In some cases, Cairns advised test cases so that the court might decide the issue and establish a legal precedent. One such case involved the importation of birth control items by a doctor in seeming violation of the law banning “any article whatever for the prevention of conception.” Did the statute mean such items could not be imported for medical purposes? Cairns thought it a point for the court to decide—and the decision was that the statute was not intended to exclude such imports by a medical practitioner.

Another such case involved the importation of acknowledged hard-core pornography in 1950 by Dr. Alfred C. Kinsey, the Indiana University professor whose controversial “Kinsey Report” on human sexual behavior created a stir in the late 1940s.

The Kinsey case developed when Dr. Kinsey had shipped from Europe to the Institute of Sex Research of Indiana University a case filled with pornographic books, sailors’ postcards, and photographs of males and females in the sexual act. Customs previously had banned such items with no voice raised in objection. But a nationwide interest was aroused when Collector of Customs Alden H. Baker at Indianapolis took one look at the Kinsey material and declared it “damned dirty stuff.”

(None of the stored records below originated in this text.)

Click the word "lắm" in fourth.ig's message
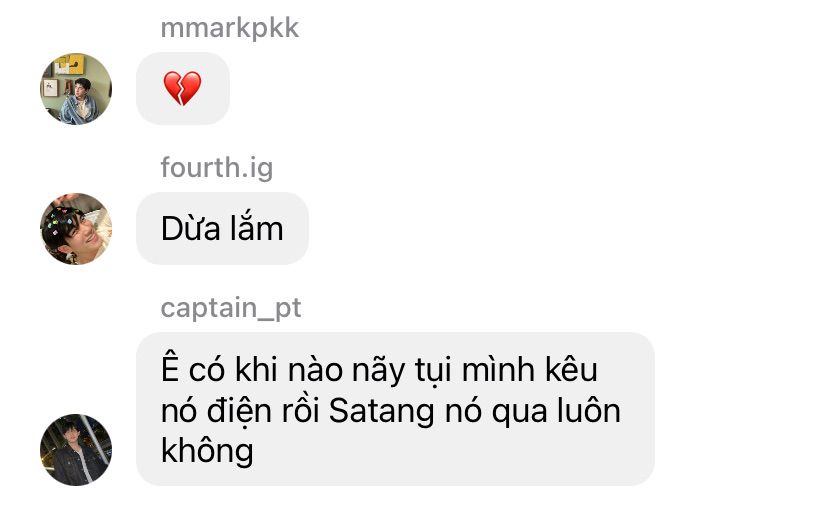The height and width of the screenshot is (515, 828). [257, 227]
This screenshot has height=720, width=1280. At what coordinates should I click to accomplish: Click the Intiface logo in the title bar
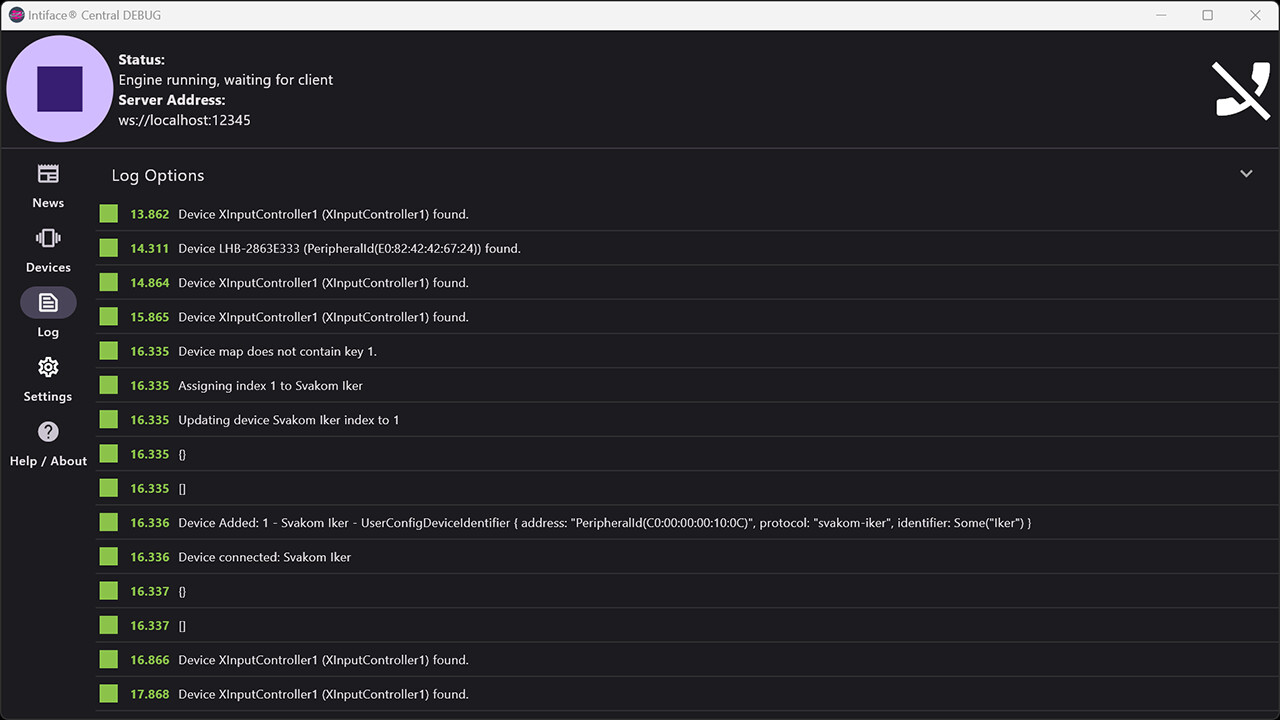tap(15, 15)
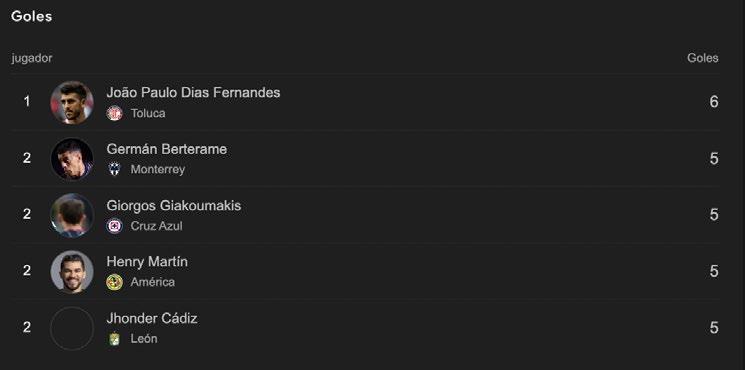Image resolution: width=745 pixels, height=370 pixels.
Task: Click the América club crest icon
Action: (x=115, y=282)
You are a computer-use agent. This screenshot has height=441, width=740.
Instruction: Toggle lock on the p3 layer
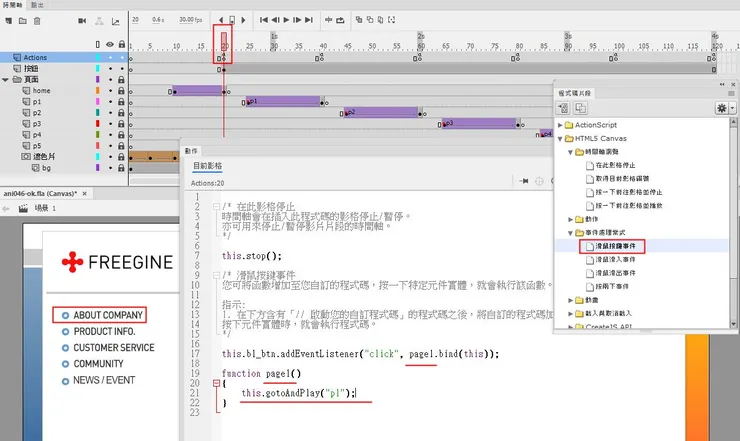tap(122, 123)
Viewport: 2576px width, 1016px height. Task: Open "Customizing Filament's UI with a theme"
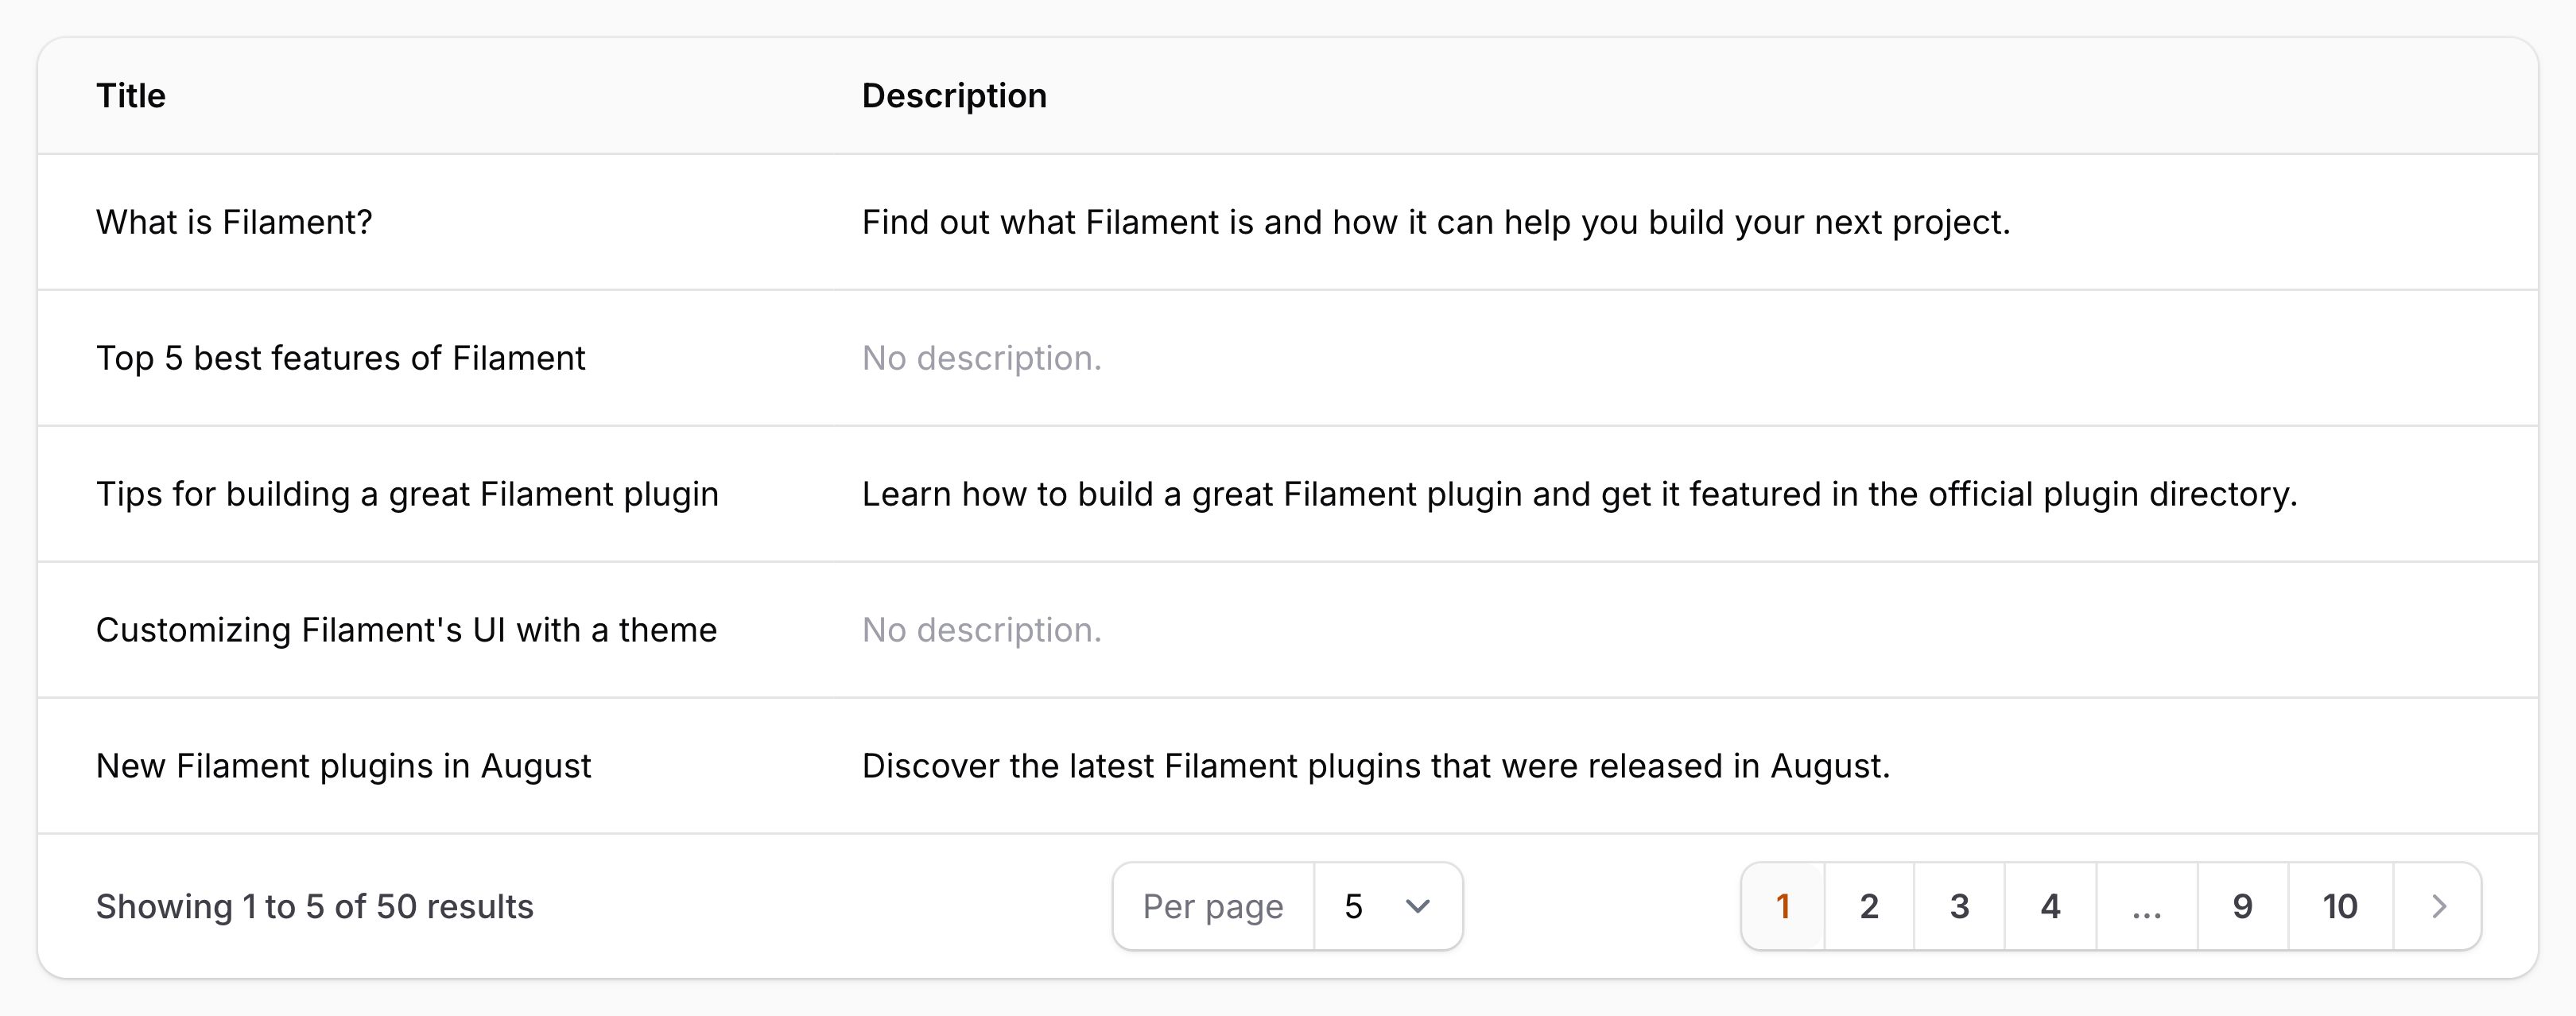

Baker refused to release the shipment to Dr. Kinsey and defended his position by saying, “There is nothing scientific about it.... If you saw some of these pictures, you wouldn’t think they were scientific.” He shipped the material to Washington, where Customs officials—and Cairns—agreed with the collector that it was unadulterated pornography specifically banned by law.

Kinsey protested the material was necessary to his research and that since it was for scientific study the government had no right to withhold it from him and from his colleagues at the Institute. He issued a statement saying, “You can use the Bible or almost anything for obscene purposes. Any material you can think of can be made obscene by perverting it to erotic stimulations.... The Institute of Sex Research at Indiana University considers this issue is one that concerns all scholars the world over who need access to so-called obscene materials for scientific investigations which in the long run may contribute immeasurably to human welfare.”